◆ The request: Retype the part of the records that opens with the line containing "Open the sRGB" and closes with the line containing "coord(623,559)", reproducing each line without alteration.

◆ Supplied data:
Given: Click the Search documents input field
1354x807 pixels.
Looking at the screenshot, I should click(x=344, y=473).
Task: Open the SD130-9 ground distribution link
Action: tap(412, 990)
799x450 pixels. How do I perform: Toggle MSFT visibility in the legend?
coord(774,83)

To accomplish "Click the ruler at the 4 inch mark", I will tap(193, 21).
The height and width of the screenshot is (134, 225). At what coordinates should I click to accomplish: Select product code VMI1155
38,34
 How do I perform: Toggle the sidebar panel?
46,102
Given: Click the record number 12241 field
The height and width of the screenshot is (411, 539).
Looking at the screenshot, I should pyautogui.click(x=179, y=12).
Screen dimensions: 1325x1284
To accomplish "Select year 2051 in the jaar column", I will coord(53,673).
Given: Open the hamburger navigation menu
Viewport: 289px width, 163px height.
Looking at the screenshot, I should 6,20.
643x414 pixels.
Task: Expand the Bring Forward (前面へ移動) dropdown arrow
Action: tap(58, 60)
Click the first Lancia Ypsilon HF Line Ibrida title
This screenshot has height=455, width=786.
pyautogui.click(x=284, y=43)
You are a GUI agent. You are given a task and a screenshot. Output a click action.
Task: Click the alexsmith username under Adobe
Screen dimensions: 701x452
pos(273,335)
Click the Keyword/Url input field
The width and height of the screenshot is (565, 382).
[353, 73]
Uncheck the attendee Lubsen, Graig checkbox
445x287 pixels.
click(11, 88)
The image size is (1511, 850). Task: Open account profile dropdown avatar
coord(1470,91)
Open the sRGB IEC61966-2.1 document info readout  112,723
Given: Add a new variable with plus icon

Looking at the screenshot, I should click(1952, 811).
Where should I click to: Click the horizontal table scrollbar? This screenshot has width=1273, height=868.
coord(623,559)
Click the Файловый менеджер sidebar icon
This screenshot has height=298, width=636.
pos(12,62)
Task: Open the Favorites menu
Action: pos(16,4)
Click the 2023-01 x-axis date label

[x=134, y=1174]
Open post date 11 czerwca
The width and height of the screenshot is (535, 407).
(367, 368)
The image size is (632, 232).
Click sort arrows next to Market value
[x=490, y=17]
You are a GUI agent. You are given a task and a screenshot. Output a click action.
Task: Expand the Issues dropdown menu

◆ Exercise solution:
Open the sRGB IEC61966-2.1 document info readout  112,723
Given: Add a new variable with plus icon

Looking at the screenshot, I should click(1952, 811).
Where should I click to: Click the horizontal table scrollbar? This screenshot has width=1273, height=868.
coord(623,559)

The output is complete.